Bad and fraudulent science like the recently retracted Surgisphere covid paper is abundant. I was trying to track down the origin of the "reduce salt intake" and "limit egg consumption to no more than 2 per day / 2 per week" recommendation in the past, assuming there was hard science behind them. There isn't; and indeed they're slowly being reversed everywhere - but they were prevalent for half a century, with a lot of other research taking them as axioms.
The remdesivir trials have been p-hacked to death - anyone who took an interest was seeing it happen in real time - yet, the scientific community turns a blind eye.
The ketogenic diet is vilified in every mainstream media and most nutritional "science" publications; the headlines are rarely inline with the the actual results, but that's what people remember (Not that nutrition science is really science)

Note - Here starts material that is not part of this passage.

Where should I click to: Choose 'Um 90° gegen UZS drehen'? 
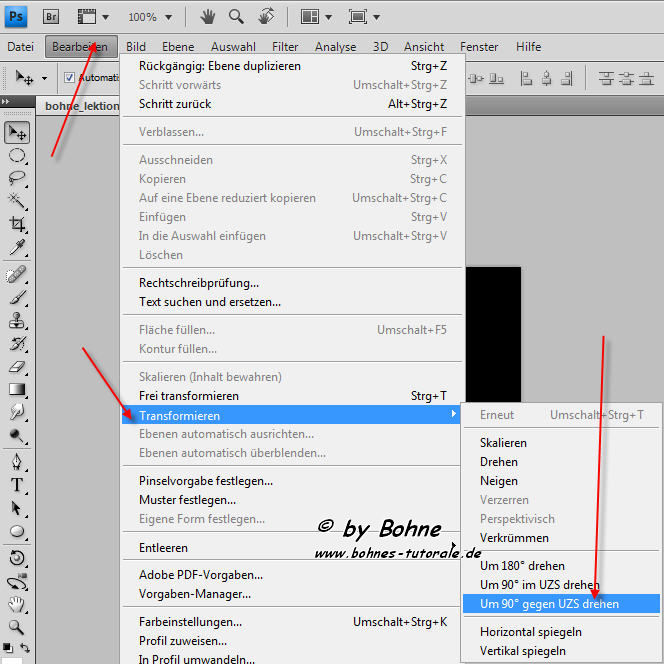549,604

And the other recommendations about fixing it are comparable to "lets solve evils of the US 2-party system! All we have to do is make those two parties vote to take away their power". Academia and science publishing are where they are now because it benefits essentially all the incumbents (at the expense of the rest of society).

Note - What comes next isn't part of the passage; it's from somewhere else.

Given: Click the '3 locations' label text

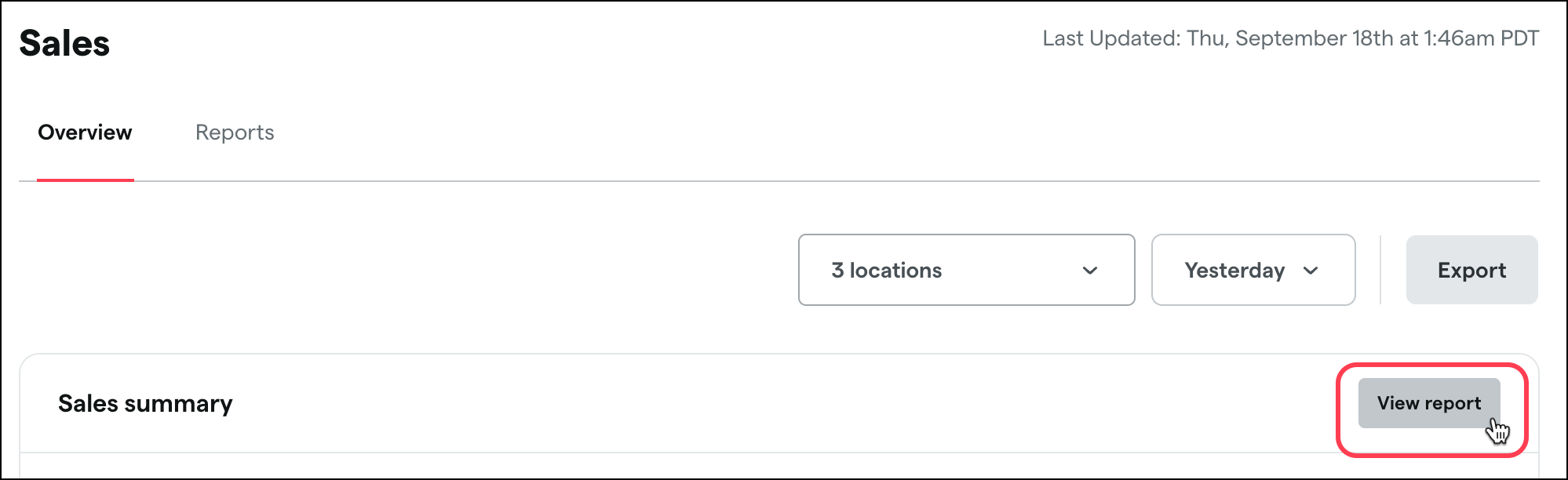Looking at the screenshot, I should [x=886, y=271].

The problem description (at least in the comic) is good. Any suggested action ... not so much.
Nutrition science is real science, but unfortunately any actual nutrition science you might accidentally hear about is overwhelmed by people trying to sell a lifestyle, a book about healthy eating, or your eyeballs (to advertisers).
Ironically keto promoters are a big offender here themselves.

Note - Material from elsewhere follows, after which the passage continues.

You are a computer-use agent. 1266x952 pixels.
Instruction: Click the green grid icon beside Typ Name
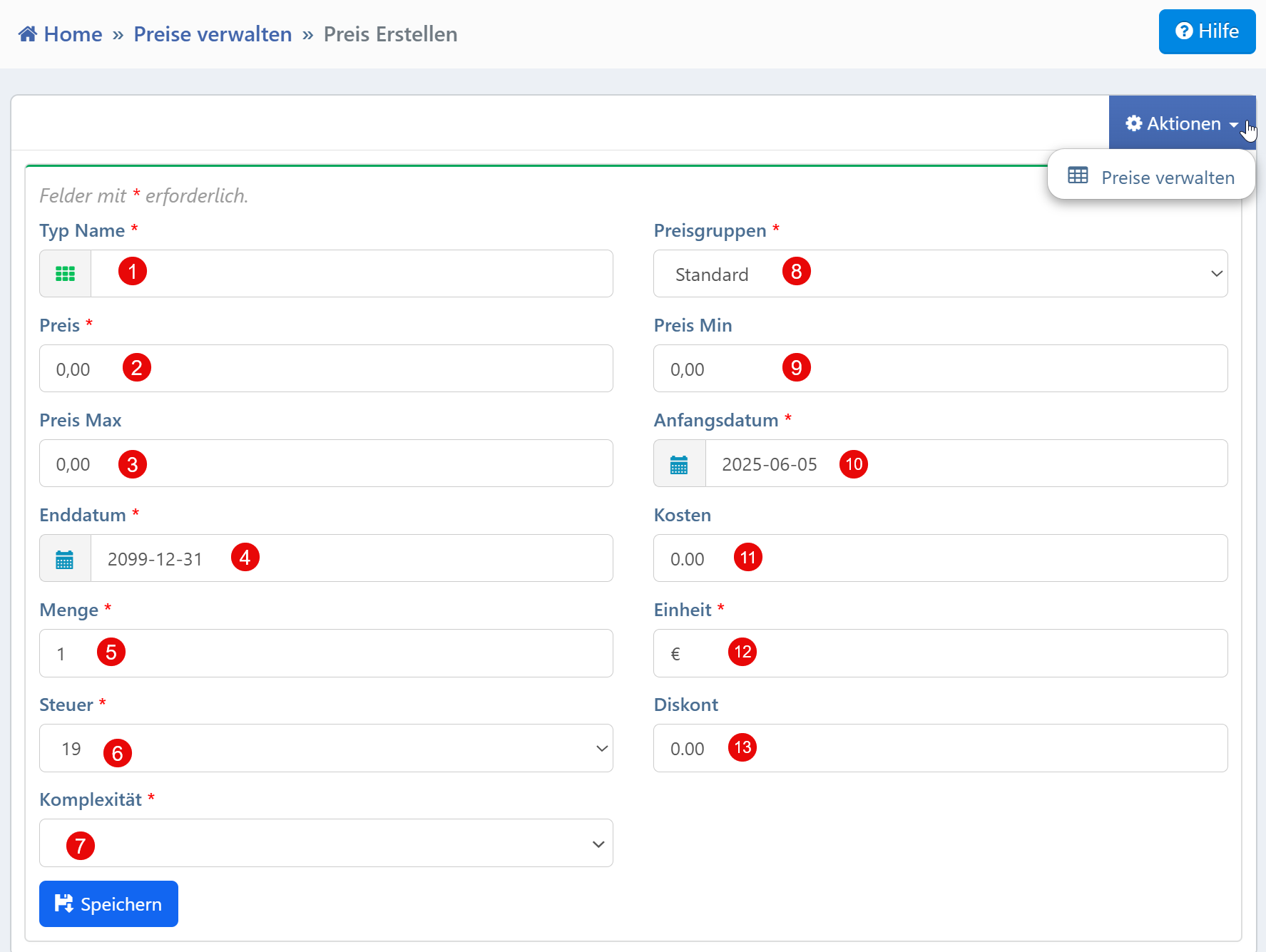65,274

It's easy to study large populations and find correlations. You publish a paper, the media reports something, and that becomes the accepted wisdom. But you have no idea how to factor out all the possible confounders in your study.
It's hard to do a study where you make a change to people's diet and see if that affects health outcomes, so it is rarely done. And really that's what you need to do to see what is really going on. So what we are left with is a bunch of associations that may or may not hold up.
Each of the suggested actions, taken together, would seem to have a very positive improvement on the status quo. Would you care to explain why the suggested actions would be "somewhere between ridiculous and useless?"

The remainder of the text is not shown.